*Document excerpt*:

Many poetry readers born around the time of the Second World War feel an abiding loyalty to the excitement of the rebellious 1950s-’60s poets (and of the associated magazines, like Evergreen Review) and of our own awakening that owed so much to their work. New Yorkers, San Franciscans, and maybe Chicagoans could actually see them live! The rest of us, scattered around the country, could only read the work and imagine the poets, larger than life. Ginsberg, Corso, Di Prima, Snyder, and others had well-deserved, intense followings. Lawrence Ferlinghetti was something special even among these special artists: he published most of them, and created a space in City Lights Books where global travelers could worship at the veritable shrine.
A half century and more have passed. City Lights astonishingly remains (much also to the credit of Nancy Joyce Peters, who has done so much to hold together the store and publishing division over the decades) for one younger generation after another the same open sesame to rebellion and literary genius.
Now over 90, Ferlinghetti is not finished. Some reviews of this book, published last year, seem to suggest with a bit of condescension that the old man goes on, but his lines weaken. I don’t see it. Dig this:
Before the great metal bird
Changed the face of the continent
Changed the landscape of America—
An America shrunk to an island
seen from forty thousand feet
(the back of a turtle)
Isolate cabins in rock wastes
Lonely tracks lost in wilderness mounts
Blips on the screen attesting to
The huge loneliness of the great spaces.
Ferlinghetti still looks for the causes as well as the deep logic of the great loneliness, the craving for security that the Warfare State depends upon and simultaneously undermines. He shows a lot of humor, wonderful word-play, and a deathless idealism wedded to a determination to see a better day. But for me, it is that vision of the emptiness within the Empire, the trapped feeling of middle classes and upper classes with every material advantage but little satisfaction with their lives, and in millions of individual cases, a growing sense of desperation.

*Given task 1*: Based on the Ferlinghetti review, decide whether each statement agrees with it: (a) The reviewer shares the view that Ferlinghetti's lines have weakened. (b) Ferlinghetti is over 90. (c) Nancy Joyce Peters is credited with helping hold together the store and publishing division. Answer yes or no for each, quoting the deciding words.
*Given task 2*: Copy the passage of the Ferlinghetti review word for word, starting at "A half century" and ending at "the great spaces.".

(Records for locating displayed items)
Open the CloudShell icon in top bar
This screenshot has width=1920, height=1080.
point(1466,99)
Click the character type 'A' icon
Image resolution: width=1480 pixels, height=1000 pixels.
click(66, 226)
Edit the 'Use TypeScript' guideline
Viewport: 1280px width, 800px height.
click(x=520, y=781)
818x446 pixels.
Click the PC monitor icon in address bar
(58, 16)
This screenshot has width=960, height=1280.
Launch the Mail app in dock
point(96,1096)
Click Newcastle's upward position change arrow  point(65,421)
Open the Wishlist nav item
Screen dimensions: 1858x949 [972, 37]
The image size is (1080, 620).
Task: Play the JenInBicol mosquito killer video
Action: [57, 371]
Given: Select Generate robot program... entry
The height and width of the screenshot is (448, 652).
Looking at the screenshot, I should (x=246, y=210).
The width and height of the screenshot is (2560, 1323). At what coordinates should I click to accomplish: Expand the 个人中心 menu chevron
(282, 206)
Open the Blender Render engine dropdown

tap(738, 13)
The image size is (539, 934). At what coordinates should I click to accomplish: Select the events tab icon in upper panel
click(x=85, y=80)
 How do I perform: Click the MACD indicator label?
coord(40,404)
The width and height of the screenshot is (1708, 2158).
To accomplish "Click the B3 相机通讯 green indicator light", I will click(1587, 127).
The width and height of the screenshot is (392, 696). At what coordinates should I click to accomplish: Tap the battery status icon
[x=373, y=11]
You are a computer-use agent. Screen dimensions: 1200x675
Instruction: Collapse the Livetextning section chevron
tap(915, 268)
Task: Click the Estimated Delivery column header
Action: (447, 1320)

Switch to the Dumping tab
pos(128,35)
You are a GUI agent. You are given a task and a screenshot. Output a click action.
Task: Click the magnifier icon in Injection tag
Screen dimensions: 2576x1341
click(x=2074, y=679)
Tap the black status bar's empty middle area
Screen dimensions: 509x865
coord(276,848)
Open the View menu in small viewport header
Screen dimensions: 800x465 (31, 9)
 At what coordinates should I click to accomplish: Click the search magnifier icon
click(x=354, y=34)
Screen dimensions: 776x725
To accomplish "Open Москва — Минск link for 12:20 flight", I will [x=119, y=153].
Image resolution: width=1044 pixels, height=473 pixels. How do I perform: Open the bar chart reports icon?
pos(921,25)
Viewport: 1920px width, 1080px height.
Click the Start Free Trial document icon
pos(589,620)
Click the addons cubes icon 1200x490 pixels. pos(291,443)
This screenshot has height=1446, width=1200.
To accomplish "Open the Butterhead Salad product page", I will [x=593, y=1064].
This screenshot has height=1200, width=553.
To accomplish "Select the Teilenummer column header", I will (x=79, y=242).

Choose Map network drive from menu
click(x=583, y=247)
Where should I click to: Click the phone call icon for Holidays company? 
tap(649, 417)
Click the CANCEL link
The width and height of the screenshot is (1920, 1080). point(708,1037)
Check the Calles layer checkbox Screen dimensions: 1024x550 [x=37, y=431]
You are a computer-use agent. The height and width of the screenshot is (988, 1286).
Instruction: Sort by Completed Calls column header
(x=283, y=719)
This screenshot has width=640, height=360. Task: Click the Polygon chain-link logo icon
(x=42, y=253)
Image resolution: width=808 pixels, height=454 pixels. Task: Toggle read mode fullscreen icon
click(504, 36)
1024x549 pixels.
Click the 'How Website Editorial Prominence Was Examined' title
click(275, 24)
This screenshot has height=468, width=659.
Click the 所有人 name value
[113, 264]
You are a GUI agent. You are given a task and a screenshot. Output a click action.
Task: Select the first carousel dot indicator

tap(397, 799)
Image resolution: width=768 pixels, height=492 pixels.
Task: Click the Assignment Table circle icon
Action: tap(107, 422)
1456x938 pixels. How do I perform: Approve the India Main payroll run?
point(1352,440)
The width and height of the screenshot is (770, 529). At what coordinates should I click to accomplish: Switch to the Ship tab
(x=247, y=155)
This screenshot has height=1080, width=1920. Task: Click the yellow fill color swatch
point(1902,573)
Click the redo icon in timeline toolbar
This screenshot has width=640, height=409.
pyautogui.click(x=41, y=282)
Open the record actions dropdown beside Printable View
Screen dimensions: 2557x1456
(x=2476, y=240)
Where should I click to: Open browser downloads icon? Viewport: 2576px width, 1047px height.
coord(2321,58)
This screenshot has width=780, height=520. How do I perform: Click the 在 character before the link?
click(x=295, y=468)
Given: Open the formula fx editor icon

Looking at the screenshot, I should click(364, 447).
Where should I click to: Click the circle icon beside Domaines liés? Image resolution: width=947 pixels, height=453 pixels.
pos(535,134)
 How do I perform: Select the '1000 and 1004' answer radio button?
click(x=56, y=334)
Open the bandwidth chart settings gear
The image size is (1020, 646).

*Full output 1*:
(a) No: "I don’t see it."
(b) Yes: "Now over 90, Ferlinghetti is not finished."
(c) Yes: "who has done so much to hold together the store and publishing division over the decades"

*Full output 2*:
A half century and more have passed. City Lights astonishingly remains (much also to the credit of Nancy Joyce Peters, who has done so much to hold together the store and publishing division over the decades) for one younger generation after another the same open sesame to rebellion and literary genius.
Now over 90, Ferlinghetti is not finished. Some reviews of this book, published last year, seem to suggest with a bit of condescension that the old man goes on, but his lines weaken. I don’t see it. Dig this:
Before the great metal bird
Changed the face of the continent
Changed the landscape of America—
An America shrunk to an island
seen from forty thousand feet
(the back of a turtle)
Isolate cabins in rock wastes
Lonely tracks lost in wilderness mounts
Blips on the screen attesting to
The huge loneliness of the great spaces.